I received a news alert from the Pew Forum on Religion and Public Life where they ran a slide show of religious affiliations and political party, and given that they ran one of the few Asian American surveys ever, I thought surely they would add in the Asian Americans this time. Alas no. So I found the numbers from both the July report and from the recent slideshow to put together a few figures that help us put race and religion in a more comprehensive picture of where a lot of religiously-identified voters stand:
Figure 1: Protestantism and Race
Pardon the color switching, it’s just the default on Excel and I didn’t have time to figure out how to change it. The main takeaway I see here is that white Protestant affiliates and Asian American evangelicals lean Republican more so than lean Democrat. Black Protestants and Asian American Mainline Protestants lean Democrat more than Republican. I couldn’t find recent data for the Latino Protestant party preference which would have really been comprehensive. Unlike white and black Protestants, Asian American Protestants seem to be divided on political party preference.
Figure 2: Catholicism and Race
Here we have data on the Hispanic Catholic case which we can then compare Asian American and white Catholics. In similar fashion to the Protestant analysis, I couldn’t find current data on black Catholic party preference. The main observations here are that Catholics are somewhat more moderate (admittedly based on only 3 groups). Hispanic Catholics follow Black Protestants and Asian American Mainliners as more pro-Democrat Christian, while white Catholics tilt slightly in favor of Republican identification. The Asian American Catholic case is very interesting as it is the only instance in which there is some parity in party preference. This would be a religious swing vote group for sure. But to be clear, Asian American Catholics form 19% of the 6% of the US population that identifies as Asian American.
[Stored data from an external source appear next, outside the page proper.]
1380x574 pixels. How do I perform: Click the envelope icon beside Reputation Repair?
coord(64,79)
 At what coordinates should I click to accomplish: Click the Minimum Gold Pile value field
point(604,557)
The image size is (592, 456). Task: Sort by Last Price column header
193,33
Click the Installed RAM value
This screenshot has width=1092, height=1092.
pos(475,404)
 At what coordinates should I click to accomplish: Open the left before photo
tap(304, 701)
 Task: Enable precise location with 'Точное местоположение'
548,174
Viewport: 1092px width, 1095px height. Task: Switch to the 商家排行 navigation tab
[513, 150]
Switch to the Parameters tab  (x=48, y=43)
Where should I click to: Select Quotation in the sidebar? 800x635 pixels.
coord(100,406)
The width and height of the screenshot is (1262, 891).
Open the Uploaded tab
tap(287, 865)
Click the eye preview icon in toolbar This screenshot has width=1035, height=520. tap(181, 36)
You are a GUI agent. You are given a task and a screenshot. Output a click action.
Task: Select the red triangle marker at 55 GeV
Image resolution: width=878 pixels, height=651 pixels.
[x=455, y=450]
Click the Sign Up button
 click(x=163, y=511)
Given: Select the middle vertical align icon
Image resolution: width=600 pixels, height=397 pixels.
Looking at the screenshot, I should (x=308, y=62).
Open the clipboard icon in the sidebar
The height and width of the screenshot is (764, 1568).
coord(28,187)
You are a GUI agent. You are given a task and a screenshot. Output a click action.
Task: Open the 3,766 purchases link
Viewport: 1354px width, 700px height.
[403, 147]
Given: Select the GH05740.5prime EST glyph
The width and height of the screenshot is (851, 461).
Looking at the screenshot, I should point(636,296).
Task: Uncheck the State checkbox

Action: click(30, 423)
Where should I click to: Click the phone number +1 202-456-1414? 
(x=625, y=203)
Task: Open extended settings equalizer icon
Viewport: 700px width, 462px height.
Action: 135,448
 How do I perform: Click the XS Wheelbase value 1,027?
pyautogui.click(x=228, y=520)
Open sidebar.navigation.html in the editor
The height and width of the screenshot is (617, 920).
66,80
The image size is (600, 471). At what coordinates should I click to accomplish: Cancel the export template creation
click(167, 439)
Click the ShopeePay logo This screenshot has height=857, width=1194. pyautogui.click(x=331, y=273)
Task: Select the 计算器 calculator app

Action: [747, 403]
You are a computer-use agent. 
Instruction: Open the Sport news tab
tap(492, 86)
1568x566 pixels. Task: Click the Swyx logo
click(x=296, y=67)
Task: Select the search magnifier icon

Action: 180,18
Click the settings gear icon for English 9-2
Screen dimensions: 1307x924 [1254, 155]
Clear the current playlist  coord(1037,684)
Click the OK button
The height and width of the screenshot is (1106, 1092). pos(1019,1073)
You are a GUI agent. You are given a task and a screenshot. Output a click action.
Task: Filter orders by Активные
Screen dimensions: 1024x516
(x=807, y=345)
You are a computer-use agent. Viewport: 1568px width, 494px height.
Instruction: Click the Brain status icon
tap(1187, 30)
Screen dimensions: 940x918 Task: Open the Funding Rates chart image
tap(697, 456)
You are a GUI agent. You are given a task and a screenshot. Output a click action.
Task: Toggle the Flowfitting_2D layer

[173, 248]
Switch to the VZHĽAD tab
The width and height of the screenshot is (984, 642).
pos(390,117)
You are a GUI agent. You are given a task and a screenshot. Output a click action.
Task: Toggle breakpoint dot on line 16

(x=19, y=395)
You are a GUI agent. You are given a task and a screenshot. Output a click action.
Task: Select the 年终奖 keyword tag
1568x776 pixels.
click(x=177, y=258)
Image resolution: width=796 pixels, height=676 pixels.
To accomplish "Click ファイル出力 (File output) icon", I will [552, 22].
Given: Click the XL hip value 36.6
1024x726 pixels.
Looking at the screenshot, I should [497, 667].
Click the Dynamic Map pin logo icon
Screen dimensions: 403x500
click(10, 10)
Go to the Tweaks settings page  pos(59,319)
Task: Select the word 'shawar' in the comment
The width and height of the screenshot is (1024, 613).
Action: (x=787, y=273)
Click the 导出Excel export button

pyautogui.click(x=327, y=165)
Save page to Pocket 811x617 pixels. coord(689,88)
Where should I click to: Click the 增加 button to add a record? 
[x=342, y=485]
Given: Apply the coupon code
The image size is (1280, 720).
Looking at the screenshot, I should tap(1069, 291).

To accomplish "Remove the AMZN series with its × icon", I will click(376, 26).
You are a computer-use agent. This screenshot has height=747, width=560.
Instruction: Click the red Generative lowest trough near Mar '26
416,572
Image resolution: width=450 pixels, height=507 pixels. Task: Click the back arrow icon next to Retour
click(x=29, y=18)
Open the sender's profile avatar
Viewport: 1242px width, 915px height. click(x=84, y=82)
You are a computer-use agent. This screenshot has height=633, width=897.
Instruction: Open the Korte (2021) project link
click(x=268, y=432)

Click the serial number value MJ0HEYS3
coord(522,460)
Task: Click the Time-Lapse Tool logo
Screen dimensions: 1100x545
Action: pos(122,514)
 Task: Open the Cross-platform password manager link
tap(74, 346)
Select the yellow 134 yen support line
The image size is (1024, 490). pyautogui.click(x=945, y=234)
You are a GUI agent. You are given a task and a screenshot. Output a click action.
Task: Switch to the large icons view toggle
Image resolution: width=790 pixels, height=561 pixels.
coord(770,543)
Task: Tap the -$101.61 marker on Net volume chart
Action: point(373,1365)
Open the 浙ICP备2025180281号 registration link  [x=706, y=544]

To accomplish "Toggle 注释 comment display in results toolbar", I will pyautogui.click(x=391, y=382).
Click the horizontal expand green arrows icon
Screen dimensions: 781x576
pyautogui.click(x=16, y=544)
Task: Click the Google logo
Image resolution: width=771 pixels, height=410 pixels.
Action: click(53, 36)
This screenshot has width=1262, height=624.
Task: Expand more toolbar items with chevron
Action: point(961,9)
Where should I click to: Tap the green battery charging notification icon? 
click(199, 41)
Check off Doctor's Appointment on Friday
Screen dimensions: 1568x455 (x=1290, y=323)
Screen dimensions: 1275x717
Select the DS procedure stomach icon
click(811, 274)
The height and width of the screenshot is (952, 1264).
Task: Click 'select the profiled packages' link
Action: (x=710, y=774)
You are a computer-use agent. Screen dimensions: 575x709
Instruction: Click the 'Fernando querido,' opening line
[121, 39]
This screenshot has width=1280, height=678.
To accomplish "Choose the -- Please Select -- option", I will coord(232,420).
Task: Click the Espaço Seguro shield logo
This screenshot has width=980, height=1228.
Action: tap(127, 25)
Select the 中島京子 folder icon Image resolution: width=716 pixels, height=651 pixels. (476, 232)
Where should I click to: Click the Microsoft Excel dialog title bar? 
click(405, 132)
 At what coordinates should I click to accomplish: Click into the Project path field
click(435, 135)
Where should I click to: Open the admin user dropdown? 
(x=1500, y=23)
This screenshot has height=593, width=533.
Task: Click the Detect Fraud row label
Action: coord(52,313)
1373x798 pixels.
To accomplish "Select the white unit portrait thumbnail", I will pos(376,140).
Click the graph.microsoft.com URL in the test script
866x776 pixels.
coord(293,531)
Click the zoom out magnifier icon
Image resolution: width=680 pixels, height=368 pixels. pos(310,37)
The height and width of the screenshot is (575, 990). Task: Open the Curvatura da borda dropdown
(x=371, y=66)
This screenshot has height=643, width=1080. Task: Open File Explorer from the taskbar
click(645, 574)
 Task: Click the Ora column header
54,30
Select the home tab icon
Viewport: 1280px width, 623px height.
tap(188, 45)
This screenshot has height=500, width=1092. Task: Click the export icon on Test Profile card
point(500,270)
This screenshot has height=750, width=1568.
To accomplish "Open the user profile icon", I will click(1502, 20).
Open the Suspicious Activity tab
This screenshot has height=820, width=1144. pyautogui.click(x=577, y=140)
Figure 3: Minority Religions and Race
Mormons are reintroduced here for comparison since they constitute less than 3% of the population. Again we have no current data on American Muslim and Sikh voter preference. That said, we see that 3 of these 4 minority religious groups lean Democrat whereas Mormons lean Republican. American Jews and Mormons usually identify racially as white so these two groups reflect interesting contrasts in the political orientations of two predominantly white minority religious groups. Among the two predominantly Asian minority religious groups the patterns of political preference are somewhat parallel.
We lack data on African American and Latino unaffiliated political party preference so we can examine the largest racial group of the nonaffiliated along with the minority group with the largest proportional presence of nonaffiliated Americans. We see here a very similar pattern in party preference, with a clear Democrat leaning by white non-Hispanic nonaffiliates and Asian American nonaffiliates.
Overall these figures suggest that the religious composition of both parties is quite different from one another. The Republicans might well be considered a very Christian party. Larger proportions of white Protestants (including Mormons), white Catholics and Asian American evangelicals are represented in their ranks. The Democrats would be like a religious salad bowl consisting of larger proportions of many religious constituencies including African American Protestants, Hispanic Catholics, Asian American Mainline, Jewish, Buddhist and Hindu Americans. Given that 5 of these 6 religious groups are predominantly racial minority in composition, these religious groups also make Democrats more racially diverse. We also have a sizable presence of religious nones as well and both white and Asian Americans mirror one another. Given the religious diversity of the Democratic party, it makes sense that they will struggle with presenting a religious sensibility that is inclusive of so many perspectives. The Republicans can more easily reference a Christian narrative that is accessible to most in their party.
The other observation I see here is the remarkably higher rates of non-mainstream party preference by Asian Americans regardless of religious group. Asian Americans who said they had some other party preference or could not identify one ranged from 16-19% across religious groups. Non-Asian Americans at most are 11% non-mainstream in their party preference.
It’s important to remember also the general racial composition and religious composition of the US. White non-Hispanics take up 63% of the population, followed by Latinos at 16%, African Americans at 12% and Asian Americans at 6%. Protestantism still dominates at around 60% (or a little lower) followed by Catholicism at 25% and the remaining 15% are a combination of Buddhists, Hindus, Jews, Muslims, Sikhs and other religious groups.
As a sociologist interested in Asian America, the availability of comparable data between Americans of Asian descent and other Americans is a welcome step forward in getting a better idea of the big picture that includes a group that is often sidelined or invisible in public discussion over matters like politics. Hopefully with improved survey tools that can pick up more representations of our major racial groups in the US we’ll have a more clearer picture of the role that religion and race play in the political sphere.